LEVI’s stratified allocation is the primary driver of cost reduction. By routing the majority of mutations through lightweight models, the per-generation cost drops by roughly an order of magnitude compared to baselines that use GPT-5 or Gemini-3.0-Pro for every call. This allows LEVI to run substantially more generations while still spending less in total: $4.50 per problem on most tasks (Transaction Scheduling: $13), versus $15 to $30 for baselines.
The cost reduction is not the point; it is evidence that the harness-first approach works. When the archive maintains diversity, cheap models suffice for most of the search.
Controlled Architecture Comparison
Same model, same budget, three seeds: isolating the search architecture's contribution.

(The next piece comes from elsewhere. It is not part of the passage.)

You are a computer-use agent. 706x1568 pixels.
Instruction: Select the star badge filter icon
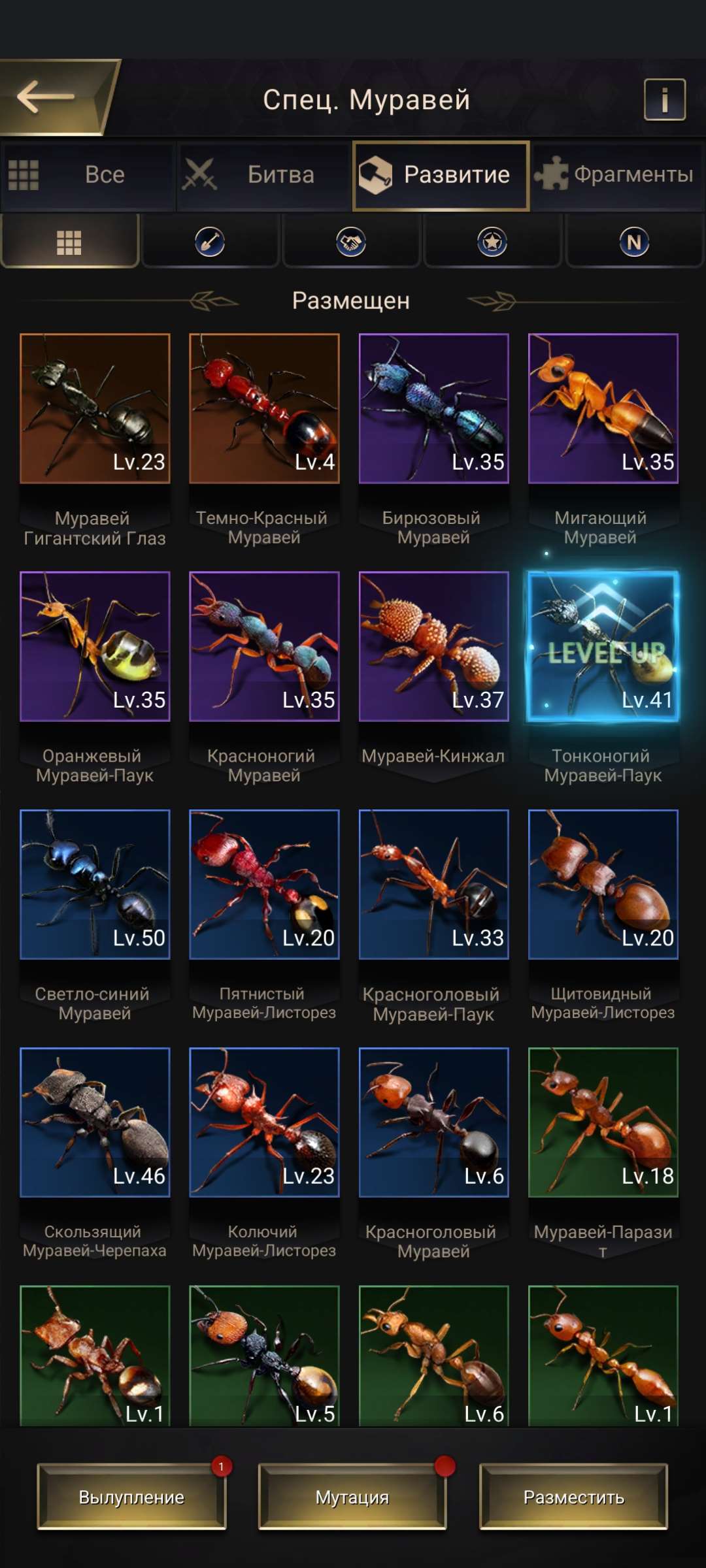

The main results compare frameworks that differ simultaneously in model choice, budget, and architecture. To isolate the contribution of the search architecture, we run LEVI, OpenEvolve, and GEPA under identical conditions: a single locally-served Qwen3-30B-A3B model, 750 successful evaluations,33 OpenEvolve required reducing parent count from 5 to 2 for the smaller model and still produced many failures. We report successful evaluations rather than total to give OpenEvolve a fair comparison. and three random seeds on two representative problems.
Transaction Scheduling is a variant of an NP-hard ordering problem where multiple algorithmic families (greedy, simulated annealing, genetic) are viable but performance is measured on a single instance, giving Pareto-based diversity no trade-off to exploit. LEVI reaches a score of 62 within the first 100 evaluations, a level neither baseline achieves at any point. Final scores: LEVI 64.9, OpenEvolve 59.9, GEPA 54.4. Both baselines plateau sharply, consistent with early convergence onto a single algorithmic family; LEVI’s curve continues rising past evaluation 500.

Figure 5: Controlled comparison on Transaction Scheduling. Same model, same budget. LEVI reaches 62 within 100 evaluations, a level neither baseline achieves at any point during the run.
Can’t Be Late is scored across 1,080 simulations that give Pareto-based approaches a richer signal. The final-score gap narrows (LEVI 44.9, OpenEvolve 43.2, GEPA 32.6), but the efficiency gap widens dramatically. LEVI reaches near-peak performance by roughly evaluation 50, while OpenEvolve requires over 600 evaluations to approach the same level, a roughly 12× advantage in sample efficiency.

Figure 6: Controlled comparison on Can't Be Late. LEVI reaches near-peak by evaluation 50; OpenEvolve requires 600+ evaluations to approach the same level.
These controlled results confirm that the performance gains are attributable to the search architecture, not to model choice or budget. A 30B model under LEVI’s search regime matches or exceeds what the same model achieves under alternative selection mechanisms.
More benchmarks and domains are in progress. ADRS is a first validation, not the full story.
LEVI will be open-sourced on GitHub soon. Point it at a scoring function and a seed program and it runs until the budget is spent.